New York AG race is the next progressive test

There’s a fire burning, and the Democratic establishment is scrambling to put it out.

Zephyr Teachout speaks in front of a Brooklyn

Zephyr Teachout speaks in front of a Brooklyn court. Photo Credit: Getty Images / Spencer Platt

Old-guard Democrats are warily eying New York’s other big race this September — the Democratic primary for attorney general — to gauge just how much a progressive insurgency has taken hold within the party. There’s a fire burning, and the Democratic establishment is scrambling to put it out.
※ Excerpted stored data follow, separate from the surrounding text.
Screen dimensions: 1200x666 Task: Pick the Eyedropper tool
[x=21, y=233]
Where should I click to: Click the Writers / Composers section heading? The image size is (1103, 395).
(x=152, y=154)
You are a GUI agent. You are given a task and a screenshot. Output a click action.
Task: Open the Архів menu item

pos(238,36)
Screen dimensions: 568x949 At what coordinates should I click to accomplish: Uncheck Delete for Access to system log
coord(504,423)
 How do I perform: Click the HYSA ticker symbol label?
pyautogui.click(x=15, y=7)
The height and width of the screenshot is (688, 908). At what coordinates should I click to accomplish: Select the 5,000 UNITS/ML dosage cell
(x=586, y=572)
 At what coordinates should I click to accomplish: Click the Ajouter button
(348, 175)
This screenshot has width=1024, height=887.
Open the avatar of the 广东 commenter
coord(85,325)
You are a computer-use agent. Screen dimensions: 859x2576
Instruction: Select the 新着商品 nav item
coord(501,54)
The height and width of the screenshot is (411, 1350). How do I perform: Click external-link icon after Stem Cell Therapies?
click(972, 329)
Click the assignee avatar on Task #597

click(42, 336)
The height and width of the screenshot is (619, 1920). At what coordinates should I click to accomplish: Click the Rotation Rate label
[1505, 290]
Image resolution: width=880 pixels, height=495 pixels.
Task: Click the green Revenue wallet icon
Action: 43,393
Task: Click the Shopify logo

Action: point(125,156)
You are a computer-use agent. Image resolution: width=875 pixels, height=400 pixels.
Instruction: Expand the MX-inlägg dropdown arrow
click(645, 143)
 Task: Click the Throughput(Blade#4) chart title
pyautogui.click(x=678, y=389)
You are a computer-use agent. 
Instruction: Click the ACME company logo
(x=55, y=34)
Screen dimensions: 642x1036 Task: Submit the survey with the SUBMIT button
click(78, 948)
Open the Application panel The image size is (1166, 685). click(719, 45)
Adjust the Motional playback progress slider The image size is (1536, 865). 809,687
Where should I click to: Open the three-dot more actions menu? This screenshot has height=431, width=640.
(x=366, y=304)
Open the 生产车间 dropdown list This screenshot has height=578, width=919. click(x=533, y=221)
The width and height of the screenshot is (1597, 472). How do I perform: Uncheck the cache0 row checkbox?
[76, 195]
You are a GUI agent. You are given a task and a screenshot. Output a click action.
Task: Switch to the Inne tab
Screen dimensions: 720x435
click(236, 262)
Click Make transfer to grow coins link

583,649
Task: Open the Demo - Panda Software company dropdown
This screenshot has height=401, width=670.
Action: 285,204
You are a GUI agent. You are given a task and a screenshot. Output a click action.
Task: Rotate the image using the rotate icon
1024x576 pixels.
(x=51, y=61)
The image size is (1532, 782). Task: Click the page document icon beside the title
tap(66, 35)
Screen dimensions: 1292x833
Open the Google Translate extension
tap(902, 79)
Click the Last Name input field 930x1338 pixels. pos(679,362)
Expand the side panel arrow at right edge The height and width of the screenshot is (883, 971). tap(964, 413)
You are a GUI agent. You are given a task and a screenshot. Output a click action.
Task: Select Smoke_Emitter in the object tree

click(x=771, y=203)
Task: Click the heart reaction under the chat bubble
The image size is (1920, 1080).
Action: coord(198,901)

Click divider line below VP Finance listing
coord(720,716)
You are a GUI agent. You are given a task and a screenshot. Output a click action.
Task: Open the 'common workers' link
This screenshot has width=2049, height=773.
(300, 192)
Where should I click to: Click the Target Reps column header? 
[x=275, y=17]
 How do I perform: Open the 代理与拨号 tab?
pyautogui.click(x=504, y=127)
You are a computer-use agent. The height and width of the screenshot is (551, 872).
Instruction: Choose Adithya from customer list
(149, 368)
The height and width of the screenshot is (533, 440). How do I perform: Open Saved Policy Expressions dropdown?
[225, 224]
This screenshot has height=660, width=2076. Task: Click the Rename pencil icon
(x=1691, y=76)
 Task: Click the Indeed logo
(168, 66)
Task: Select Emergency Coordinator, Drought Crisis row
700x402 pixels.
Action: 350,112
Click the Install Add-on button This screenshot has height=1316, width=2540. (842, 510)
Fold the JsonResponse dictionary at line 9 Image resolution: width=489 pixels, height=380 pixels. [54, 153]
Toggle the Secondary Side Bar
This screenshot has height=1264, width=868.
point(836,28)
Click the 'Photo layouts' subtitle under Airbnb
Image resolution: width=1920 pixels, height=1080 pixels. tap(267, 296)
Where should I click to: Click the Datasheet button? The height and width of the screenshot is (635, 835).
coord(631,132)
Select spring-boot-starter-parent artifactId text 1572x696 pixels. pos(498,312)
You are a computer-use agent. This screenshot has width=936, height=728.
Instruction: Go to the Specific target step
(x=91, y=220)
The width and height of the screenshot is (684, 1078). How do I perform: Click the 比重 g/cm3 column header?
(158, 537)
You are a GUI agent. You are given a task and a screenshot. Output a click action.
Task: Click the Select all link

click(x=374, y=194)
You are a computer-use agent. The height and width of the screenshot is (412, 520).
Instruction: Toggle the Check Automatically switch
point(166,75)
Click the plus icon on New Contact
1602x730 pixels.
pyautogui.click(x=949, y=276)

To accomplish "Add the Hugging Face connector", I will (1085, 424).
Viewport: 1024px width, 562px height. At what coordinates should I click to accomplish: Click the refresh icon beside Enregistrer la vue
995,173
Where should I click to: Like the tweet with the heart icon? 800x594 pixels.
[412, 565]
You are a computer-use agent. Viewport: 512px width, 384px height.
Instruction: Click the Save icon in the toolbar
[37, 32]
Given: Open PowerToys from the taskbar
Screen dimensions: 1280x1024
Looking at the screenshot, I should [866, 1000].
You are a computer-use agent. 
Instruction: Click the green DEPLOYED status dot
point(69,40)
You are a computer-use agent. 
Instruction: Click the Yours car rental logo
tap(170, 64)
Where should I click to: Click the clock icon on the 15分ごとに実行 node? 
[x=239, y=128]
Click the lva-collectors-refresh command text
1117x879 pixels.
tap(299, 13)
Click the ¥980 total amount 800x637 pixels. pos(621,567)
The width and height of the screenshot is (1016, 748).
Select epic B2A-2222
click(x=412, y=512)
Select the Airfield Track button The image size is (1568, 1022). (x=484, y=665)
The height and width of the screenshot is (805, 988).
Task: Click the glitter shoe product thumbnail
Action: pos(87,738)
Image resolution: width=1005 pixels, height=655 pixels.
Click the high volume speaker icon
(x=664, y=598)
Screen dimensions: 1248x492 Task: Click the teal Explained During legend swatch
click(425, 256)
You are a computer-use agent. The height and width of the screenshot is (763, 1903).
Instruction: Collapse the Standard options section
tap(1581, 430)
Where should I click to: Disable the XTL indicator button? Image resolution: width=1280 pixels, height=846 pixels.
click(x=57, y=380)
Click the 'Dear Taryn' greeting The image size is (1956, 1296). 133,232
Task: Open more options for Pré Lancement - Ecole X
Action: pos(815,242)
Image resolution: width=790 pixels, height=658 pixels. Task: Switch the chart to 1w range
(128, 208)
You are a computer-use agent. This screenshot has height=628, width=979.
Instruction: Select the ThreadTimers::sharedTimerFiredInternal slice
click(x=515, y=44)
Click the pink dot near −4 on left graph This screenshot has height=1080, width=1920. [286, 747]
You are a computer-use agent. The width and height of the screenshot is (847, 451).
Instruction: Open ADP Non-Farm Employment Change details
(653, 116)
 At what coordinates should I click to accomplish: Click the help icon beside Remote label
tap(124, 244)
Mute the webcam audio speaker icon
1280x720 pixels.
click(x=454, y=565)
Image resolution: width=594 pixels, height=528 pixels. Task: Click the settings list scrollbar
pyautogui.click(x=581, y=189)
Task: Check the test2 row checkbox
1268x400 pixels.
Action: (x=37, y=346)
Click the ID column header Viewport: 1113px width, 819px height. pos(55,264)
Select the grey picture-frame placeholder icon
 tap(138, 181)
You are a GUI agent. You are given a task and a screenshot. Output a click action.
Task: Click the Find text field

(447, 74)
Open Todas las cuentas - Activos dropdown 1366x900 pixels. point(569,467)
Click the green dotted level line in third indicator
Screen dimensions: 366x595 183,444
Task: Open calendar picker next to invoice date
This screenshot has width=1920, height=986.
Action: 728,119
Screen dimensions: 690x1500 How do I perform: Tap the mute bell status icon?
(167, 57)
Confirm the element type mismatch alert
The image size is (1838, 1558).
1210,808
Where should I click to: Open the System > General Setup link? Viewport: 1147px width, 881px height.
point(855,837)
Alexandria Ocasio-Cortez’s primary upset over powerhouse Queens Rep. Joe Crowley, on top of actress Cynthia Nixon’s decision to primary Gov. Andrew Cuomo in September, was worrisome enough. Now an unanticipated race for state attorney general featuring progressive Fordham law professor Zephyr Teachout against three mainline Democrats is heating up. What’s next, locusts? (Former AG Eric Schneiderman resigned in May after accusations of sexual violence.)

Before there was Nixon; before there was Ocasio-Cortez, there was Teachout — and there’s no love lost for her in Cuomoland. She challenged Cuomo in 2014, seemingly out of nowhere, taking an unexpected 34 percent of the primary vote. It must have embarrassed the governor, who’s backing NYC Public Advocate Letitia James in the AG primary. Buffalo attorney Leecia Eve and Hudson Valley Congressman Sean Patrick Maloney finish out the field. (Full disclosure: I’ve worked in races against Teachout, Cuomo and Maloney.)

The AG primary looks to be a three-way tossup: A July Quinnipiac University poll shows 42 percent of Democrats undecided, 26 percent supporting James, 15 percent supporting Maloney, 12 percent for Teachout and 3 percent for Eve. As one pundit friend put it, it’s Teachout vs. The Man vs. a man.

It would have been inconceivable to label James “The Man” a few years ago. The African-American woman was the darling of the progressive Working Families Party, whose ballot line she now refuses. But politics is politics, and James morphed from being a political outsider to a party insider, which offers institutional support.

Maloney, who walks a high-wire act by running for Congress and attorney general at the same time, presumably hopes his money and maybe even his gender will make him the standout in the field.

If news coverage is a measure, Teachout runs rings around the field. But watch for the telltale sign of her gaining real traction: third-party attack ads against her beginning in August. They’ll be like water on a fire that might be burning out of control.

William F. B. O’Reilly is a consultant to Republicans.